Ore may be removed from a deposit for further processing as part of a mining operation. Further processing may include at least one of crushing and milling the ore from an initial size to a size that facilitates extracting the desirable minerals therein from the gangue (i.e., the surrounding material, the non-desirable materials, etc.). Traditional processing systems mechanically reduce the size of the ore. Such traditional processing is energy intensive. The energy required to reduce the size of the ore and the achieved size reduction may not be linearly related. By way of example, reducing the size of the ore from one centimeter to millimeter- or micron-sized particles may require significantly more energy than reducing the size of the ore from ten centimeters to one centimeter. The ore is thereafter traditionally exposed to a solution that facilitates extracting the desirable mineral. However, such solutions may present environmental concerns.

SUMMARY

One embodiment relates to a method of processing material that includes positioning a transmitter to engage an ore sample with a sub-millisecond electromagnetic pulse, the ore sample including a conductive mineral particle and a volume of gangue, specifying a characteristic of the electromagnetic pulse based on a desired energy deposition for the conductive mineral particle using a processing circuit, and selectively depositing energy with the electromagnetic pulse to at least one of melt and vaporize the conductive mineral particle by controlling the transmitter with the processing circuit.

Another embodiment relates to a method of processing material that includes transferring an ore sample from a first position to a second position through a first zone using a transporter, the ore sample including a conductive mineral particle and a volume of gangue, positioning a transmitter to engage the first zone with a sub-millisecond electromagnetic pulse, specifying a characteristic of the electromagnetic pulse based on a desired energy deposition for the conductive mineral particle using a processing circuit, and selectively depositing energy with the electromagnetic pulse to at least one of melt and vaporize the conductive mineral particle by controlling the transmitter with the processing circuit.

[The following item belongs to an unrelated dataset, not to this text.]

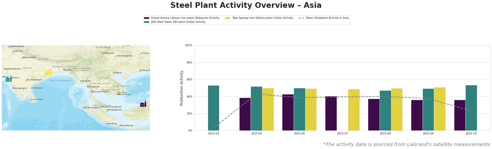Select the teal bar for 2025-04

pyautogui.click(x=213, y=108)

Still another embodiment relates to a material processing apparatus that includes a transmitter and a processing circuit. The transmitter is configured to irradiate an ore sample with a sub-millisecond microwave pulse in response to a command signal, the ore sample including a conductive mineral particle and a volume of gangue. The processing circuit is coupled to the transmitter and configured to specify the command signal for the transmitter, the command signal varying based on a characteristic of the microwave pulse, and provide the command signal to the transmitter such that the microwave pulse selectively deposits energy to at least one of melt and vaporize the conductive mineral particle of the ore sample.

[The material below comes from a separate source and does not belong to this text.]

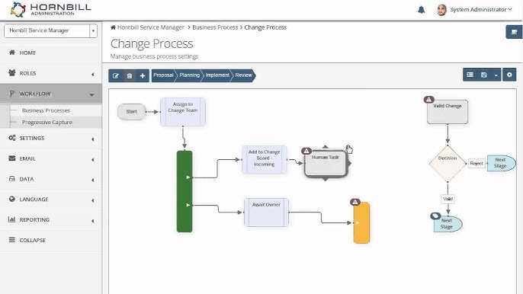Click the warning badge on Human Task
The height and width of the screenshot is (294, 523).
point(306,151)
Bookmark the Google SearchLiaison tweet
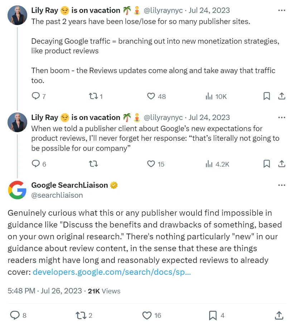 coord(213,315)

Yet another embodiment relates to a material processing apparatus that includes a transmitter and a processing circuit. The transmitter is configured to irradiate an ore sample with a sub-millisecond radiofrequency pulse in response to a command signal, the ore sample including a conductive mineral particle and a volume of gangue. The processing circuit is coupled to the transmitter and configured to specify the command signal for the transmitter, the command signal varying based on a characteristic of the radiofrequency pulse, and provide the command signal to the transmitter such that the radiofrequency pulse selectively deposits energy to at least one of melt and vaporize the conductive mineral particle of the ore sample.

Another embodiment relates to a material processing apparatus that includes a transporter, a transmitter, and a processing circuit. The transporter is configured to transfer an ore sample from a first position to a second position through a first zone, the ore sample including a conductive mineral particle and a volume of gangue. The transmitter is positioned to irradiate the first zone with a sub-millisecond electromagnetic pulse in response to a command signal. The processing circuit is coupled to the transmitter and configured to specify the command signal for the transmitter, the command signal varying based on a characteristic of the electromagnetic pulse, and provide the command signal to the transmitter such that the electromagnetic pulse selectively deposits energy to at least one of melt and vaporize the conductive mineral particle of the ore sample.

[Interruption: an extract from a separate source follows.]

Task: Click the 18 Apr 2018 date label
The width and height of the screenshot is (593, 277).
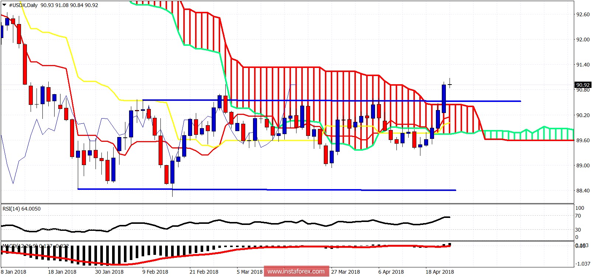Action: point(440,272)
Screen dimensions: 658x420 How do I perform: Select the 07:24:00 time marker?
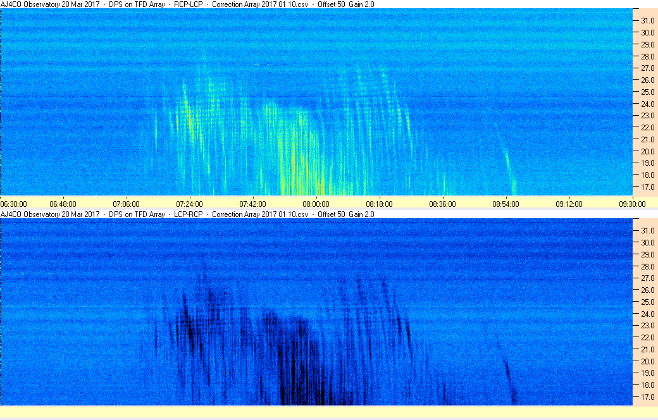coord(189,204)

The foregoing summary is illustrative only and is not intended to be in any way limiting. In addition to the illustrative aspects, embodiments, and features described above, further aspects, embodiments, and features will become apparent by reference to the drawings and the following detailed description.

BRIEF DESCRIPTION OF THE FIGURES

The invention will become more fully understood from the following detailed description taken in conjunction with the accompanying drawings wherein like reference numerals refer to like elements, in which:

FIG. 1 is a schematic view of a material processing apparatus, according to one embodiment;

FIG. 2 is a partial detail view of an ore sample, according to one embodiment;

FIG. 3 is a partial detail view of an electromagnetic pulse selectively melting a mineral particle of an ore sample, according to one embodiment;

FIG. 4 is a partial detail view of an electromagnetic pulse selectively vaporizing a mineral particle of an ore sample, according to one embodiment;

FIG. 5 is a schematic view of a material processing apparatus including a recovery system, according to one embodiment;

FIG. 6 is a schematic view of a material processing apparatus including a recovery system, a reducer, and a separation system, according to one embodiment; and

FIGS. 7-8 are flow diagrams of methods of processing materials, according to various embodiments.

 DETAILED DESCRIPTION

In the following detailed description, reference is made to the accompanying drawings, which form a part hereof. In the drawings, similar symbols typically identify similar components, unless context dictates otherwise. The illustrative embodiments described in the detailed description, drawings, and claims are not meant to be limiting. Other embodiments may be utilized, and other changes may be made, without departing from the spirit or scope of the subject matter presented here.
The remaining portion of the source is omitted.